(Stored items)
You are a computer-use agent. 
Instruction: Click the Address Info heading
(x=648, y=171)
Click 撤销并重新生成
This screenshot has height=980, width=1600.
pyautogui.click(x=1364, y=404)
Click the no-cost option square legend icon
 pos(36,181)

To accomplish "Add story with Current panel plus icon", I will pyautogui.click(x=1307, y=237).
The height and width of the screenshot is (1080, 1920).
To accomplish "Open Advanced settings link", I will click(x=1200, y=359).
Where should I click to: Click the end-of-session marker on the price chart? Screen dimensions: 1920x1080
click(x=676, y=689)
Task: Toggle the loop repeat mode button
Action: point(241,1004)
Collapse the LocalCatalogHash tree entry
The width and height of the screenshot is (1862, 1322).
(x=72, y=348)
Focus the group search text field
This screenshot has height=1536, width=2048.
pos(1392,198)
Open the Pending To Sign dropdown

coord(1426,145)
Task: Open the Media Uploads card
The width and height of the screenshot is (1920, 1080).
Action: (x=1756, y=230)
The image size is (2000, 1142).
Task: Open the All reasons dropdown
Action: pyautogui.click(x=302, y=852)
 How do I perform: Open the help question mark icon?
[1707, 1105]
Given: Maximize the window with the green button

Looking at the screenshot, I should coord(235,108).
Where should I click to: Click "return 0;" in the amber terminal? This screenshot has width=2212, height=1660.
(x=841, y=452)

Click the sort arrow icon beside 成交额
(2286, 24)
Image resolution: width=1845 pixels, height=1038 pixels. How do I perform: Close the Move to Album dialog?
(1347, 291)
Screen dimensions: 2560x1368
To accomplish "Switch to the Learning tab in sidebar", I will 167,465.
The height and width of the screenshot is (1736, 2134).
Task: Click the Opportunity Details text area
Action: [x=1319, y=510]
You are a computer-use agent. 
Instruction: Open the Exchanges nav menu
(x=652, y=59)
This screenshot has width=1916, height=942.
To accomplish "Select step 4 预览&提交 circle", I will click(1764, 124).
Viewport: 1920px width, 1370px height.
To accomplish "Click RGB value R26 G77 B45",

• About this exercise: When you reach this point, go back and write out each record above exactly.

• Response to this exercise:
You are a computer-use agent. 
Instruction: Click the Address Info heading
(x=648, y=171)
Click 撤销并重新生成
This screenshot has height=980, width=1600.
pyautogui.click(x=1364, y=404)
Click the no-cost option square legend icon
 pos(36,181)

To accomplish "Add story with Current panel plus icon", I will pyautogui.click(x=1307, y=237).
The height and width of the screenshot is (1080, 1920).
To accomplish "Open Advanced settings link", I will click(x=1200, y=359).
Where should I click to: Click the end-of-session marker on the price chart? Screen dimensions: 1920x1080
click(x=676, y=689)
Task: Toggle the loop repeat mode button
Action: point(241,1004)
Collapse the LocalCatalogHash tree entry
The width and height of the screenshot is (1862, 1322).
(x=72, y=348)
Focus the group search text field
This screenshot has height=1536, width=2048.
pos(1392,198)
Open the Pending To Sign dropdown

coord(1426,145)
Task: Open the Media Uploads card
The width and height of the screenshot is (1920, 1080).
Action: (x=1756, y=230)
The image size is (2000, 1142).
Task: Open the All reasons dropdown
Action: pyautogui.click(x=302, y=852)
 How do I perform: Open the help question mark icon?
[1707, 1105]
Given: Maximize the window with the green button

Looking at the screenshot, I should coord(235,108).
Where should I click to: Click "return 0;" in the amber terminal? This screenshot has width=2212, height=1660.
(x=841, y=452)

Click the sort arrow icon beside 成交额
(2286, 24)
Image resolution: width=1845 pixels, height=1038 pixels. How do I perform: Close the Move to Album dialog?
(1347, 291)
Screen dimensions: 2560x1368
To accomplish "Switch to the Learning tab in sidebar", I will 167,465.
The height and width of the screenshot is (1736, 2134).
Task: Click the Opportunity Details text area
Action: [x=1319, y=510]
You are a computer-use agent. 
Instruction: Open the Exchanges nav menu
(x=652, y=59)
This screenshot has width=1916, height=942.
To accomplish "Select step 4 预览&提交 circle", I will click(1764, 124).
Viewport: 1920px width, 1370px height.
To accomplish "Click RGB value R26 G77 B45",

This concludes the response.